_Document text_.
## start
It was Jackett’s first game as captain. By now, he had had playing experience with Plymouth and Devonport Albion. He would shortly sign for the formidable Leicester Tigers and be selected for England. In other words, he was hitting his peak. It was therefore no coincidence that this was also the beginning of a new era for Cornish rugby. Belief. Flair. Success.

And it was John Jackett who threw down the gauntlet. Here’s his opening statement – at 10 – in that match. There was

…a sensational incident, for from the first scrimmage J. Jackett slipped past Butcher and found a clear field in front of him, save for the full back. On reaching the latter, he punted, and then ensued a foot race for the line…

‘The Bounder’, Cornish Echo, November 4 1904, p2

It didn’t, alas, result in a try, but Gloucestershire were stunned. Cornish XVs didn’t normally play with such gay abandon. Jackett gave his men confidence, coupled with a fast, open game plan based on what he’d seen at Devonport Albion and would shortly experience with Leicester. This is how it’s going to be.

With handling “worthy of a first-class Welsh team”9, Cornwall were easy winners, Jackett kicking the crucial three goals which bested the home XV’s three tries.

He’d been given the tools for the job too. The CRFU had for once picked a team based

…on form, instead of reputation…

‘The Bounder’, Cornish Echo, November 4 1904, p2

And four of those form-horses that day would be with Jackett in 1908: his brother Dick, the wing Barrie Bennetts (Penzance and Richmond), and two more forwards, Nick Tregurtha of St Ives and John G. Milton of Camborne School of Mines. (Bennetts and Milton would also win international honours10.)
## end
_Information shown_.
## start
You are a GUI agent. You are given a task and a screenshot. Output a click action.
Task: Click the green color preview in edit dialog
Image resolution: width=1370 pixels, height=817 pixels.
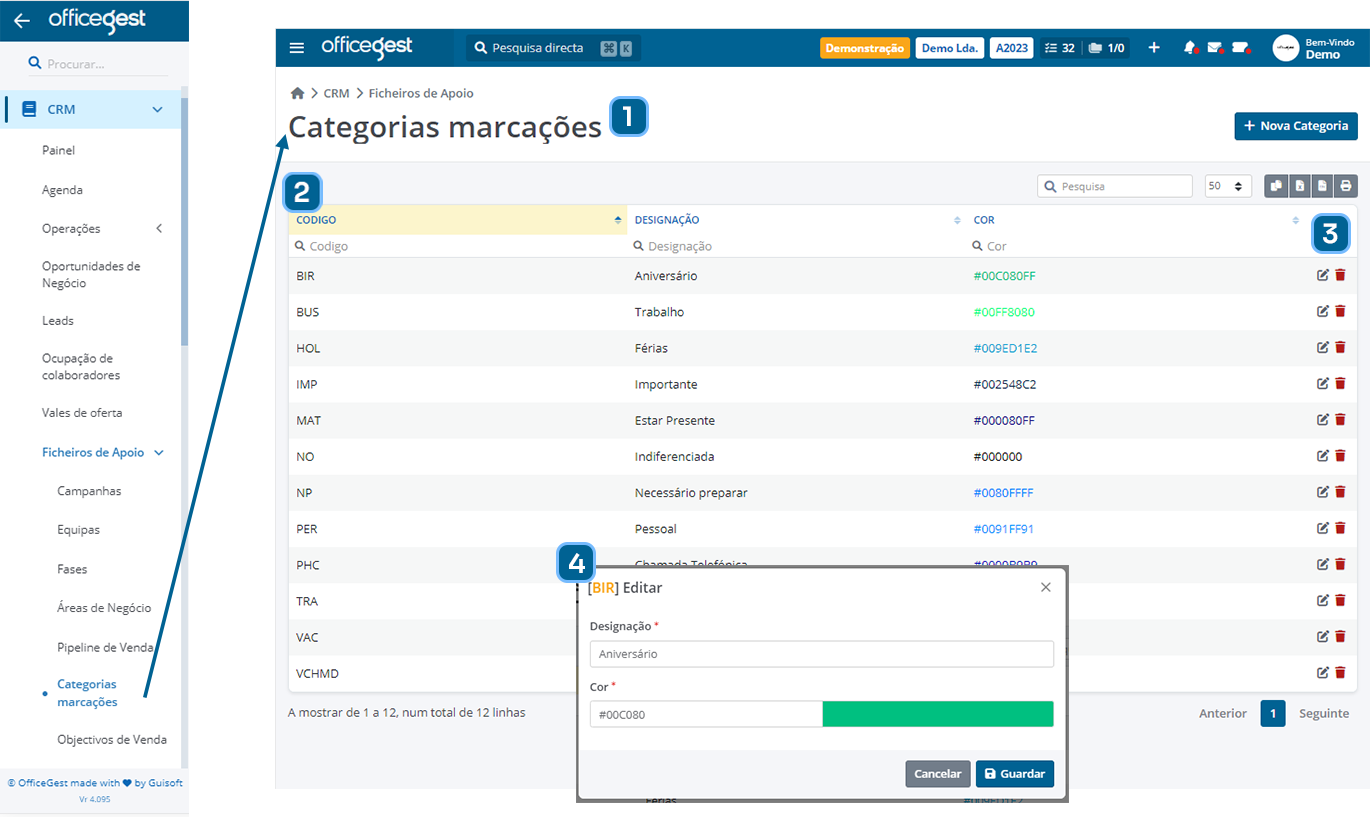pos(937,713)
## end
_What you should do_. Carry on the account of John Jackett's first match as Cornwall captain from its final sentence.

_Response to the exercise_.
Cornishman, November 17 1904, p2

They went on to beat Somerset, but came unstuck against Devon. Jackett, maybe not a natural 10, was criticised in both games for demonstrating the fly-half’s cardinal sin: greed11.

Cornwall reached the playoffs, did the double over Somerset, but once more Devon proved the stumbling block. Jackett’s men had failed to win the South West Division, but Cornwall had notched up their most successful Championship to date12.

They were no longer the South West’s makeweights. They were competitors. But it was Devon, always Devon, that thwarted them. In 1905-6 they lost 19-0 in Devonport; in 1906-7 they were on the wrong side of an agonisingly tight 8-6 scoreline at Camborne13.

Cornwall had never beaten Devon in the Championship. If they wanted to progress, they would have to overcome one of the strongest XVs in the whole Championship.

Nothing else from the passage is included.